Goretti Horgan, leader of a Belfast-based group called Alliance for Choice, said while the clinic wouldn’t technically offer any increased access to abortion, it would encourage women to seek the abortion pill who previously had to seek state-funded services through their local doctor.
Horgan said general-practice doctors might be opposed to abortion themselves or fearful of being targeted by protesters or lawsuits. She said this meant women with life-threatening conditions still found themselves flying to Britain as a less difficult option.
“The main need for the clinic is for the women who are ill or very distressed and have a right to a legal abortion here. For those women, I think it’s awful that they put those women on a plane, with their medical notes under their arms.
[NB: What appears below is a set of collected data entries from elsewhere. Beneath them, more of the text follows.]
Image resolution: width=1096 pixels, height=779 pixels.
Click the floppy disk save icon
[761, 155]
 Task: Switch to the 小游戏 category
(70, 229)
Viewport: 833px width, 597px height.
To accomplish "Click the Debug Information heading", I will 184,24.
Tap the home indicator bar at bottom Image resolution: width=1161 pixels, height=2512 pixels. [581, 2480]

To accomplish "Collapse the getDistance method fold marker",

It’s scandalous,” she said.
Like almost all Northern Ireland politicians, Health Minister Edwin Poots says he doesn’t want the clinic in Belfast but it can operate as long as it observes all existing laws.
“If they break the law, they will be prosecuted,” he told lawmakers.
The clinic also offers information on women’s reproductive health topics such as contraceptives or sexually transmitted diseases.
The clinic’s legal inability to offer any abortion option to women more than nine weeks pregnant means that those women seeking abortions because their foetus has been diagnosed with fatal abnormalities still must travel to Britain.
Ruth Bowie, spokeswoman for an Irish group called Terminations for Medical Reasons, said doctors can detect such problems only once the foetus is at least 12-weeks-old.
Bowie said Northern Ireland’s abortion laws mean the clinic “will be of no help to the women north and south who are facing the trauma and upset of fatal foetal abnormalities. Women and men in this situation continue to be forced to travel away from family, friends and their homes at the worst time of their lives.”